_Extract to read:_
This week, I present a way to save and resume, that makes the optimizer’s data persistent. Behind this saving feature, are hidden Python shelves which are – sort of – hash tables on disk.
We start by installing packages necessary for the demo.
!pip install GPopt
!pip install matplotlib==3.1.3
Import packages.
import GPopt as gp
import numpy as np
import matplotlib.pyplot as plt
Objective function to be minimized.
# branin
def branin(x):
x1 = x[0]
x2 = x[1]
term1 = (x2 - (5.1*x1**2)/(4*np.pi**2) + (5*x1)/np.pi - 6)**2
term2 = 10*(1-1/(8*np.pi))*np.cos(x1)
return (term1 + term2 + 10)
Start the optimizer, and save on disk after 25 iterations.
print("Saving after 25 iterations")

_Data provided:_
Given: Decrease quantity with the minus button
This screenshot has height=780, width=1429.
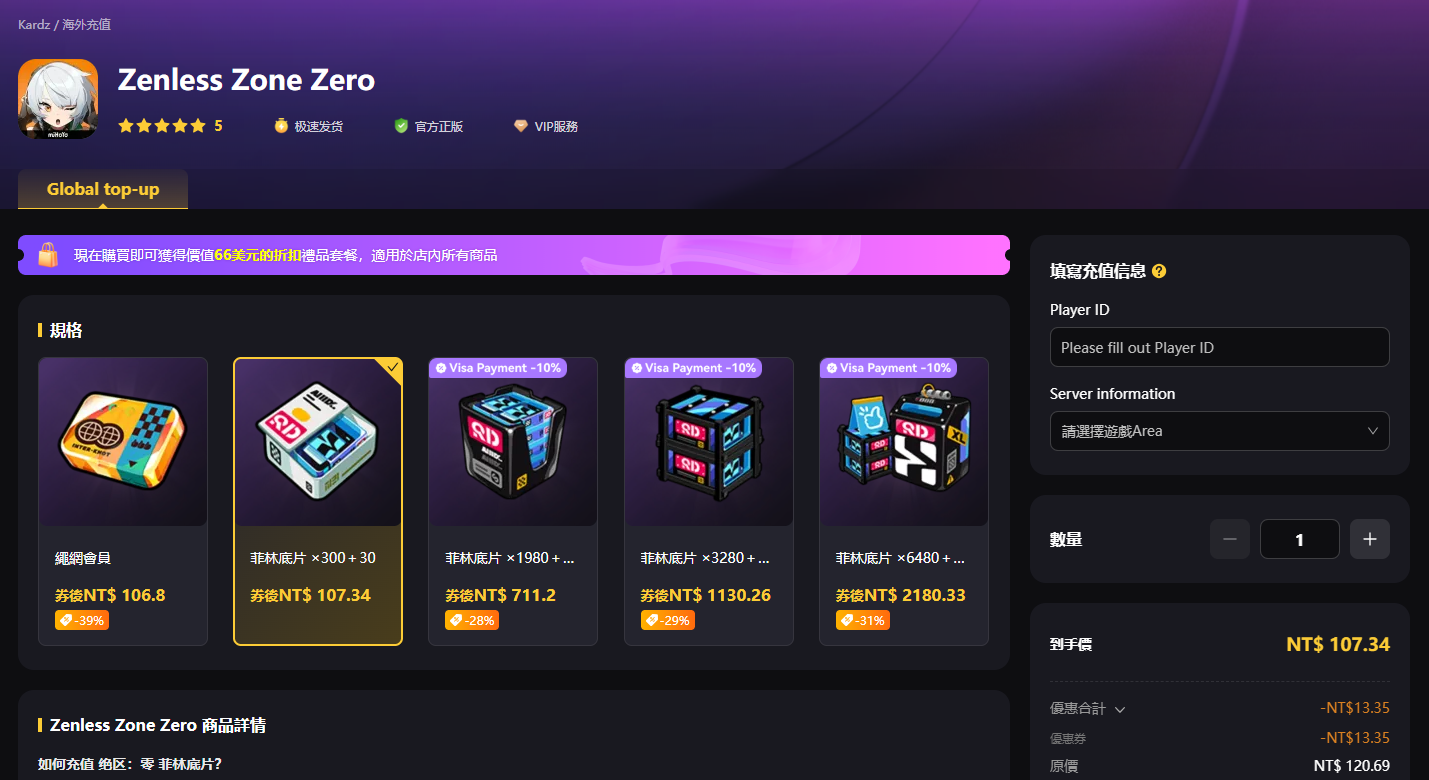Looking at the screenshot, I should [x=1230, y=539].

_What is asked:_
(a) In the GPopt tutorial, what is hidden behind the saving feature?
(b) For each statement, say whether it agrees with the GPopt tutorial. Answer yes or no, and quote the words of the tutorial that decide it.
(i) The demo installs matplotlib version 3.1.3.
(ii) The objective function is meant to be maximized.
(iii) The optimizer saves to disk after 50 iterations.
(c) Go on with the GPopt tutorial, starting after its final line.

_Answers in order:_
(a) Python shelves, which are sort of hash tables on disk.

(b)
(i) Yes: "!pip install matplotlib==3.1.3"
(ii) No: "Objective function to be minimized."
(iii) No: "save on disk after 25 iterations"

(c)
gp_opt3 = gp.GPOpt(objective_func=branin,
lower_bound = np.array([-5, 0]),
upper_bound = np.array([10, 15]),
n_init=10, n_iter=25,
save = "./save") # will create save.db in the current directory
gp_opt3.optimize(verbose=1)
print("current number of iterations:")
print(gp_opt3.n_iter)
gp_opt3.close_shelve()
print("\n")
print("current minimum:")
print(gp_opt3.x_min)
print(gp_opt3.y_min)
plt.plot(gp_opt3.max_ei)
current number of iterations:
25
current minimum:
[3.17337036 2.07962036]
0.4318831996378023
On this figure, we observe that there’s still room for advancement in the convergence of expected improvement (EI). We can add more iterations to the procedure by loading the saved object.
print("---------- \n")
print("loading previously saved object")
gp_optload = gp.GPOpt(objective_func=branin,
lower_bound = np.array([-5, 0]),
upper_bound = np.array([10, 15]))
gp_optload.load(path="./save") # loading the saved object
print("current number of iterations:")
print(gp_optload.n_iter)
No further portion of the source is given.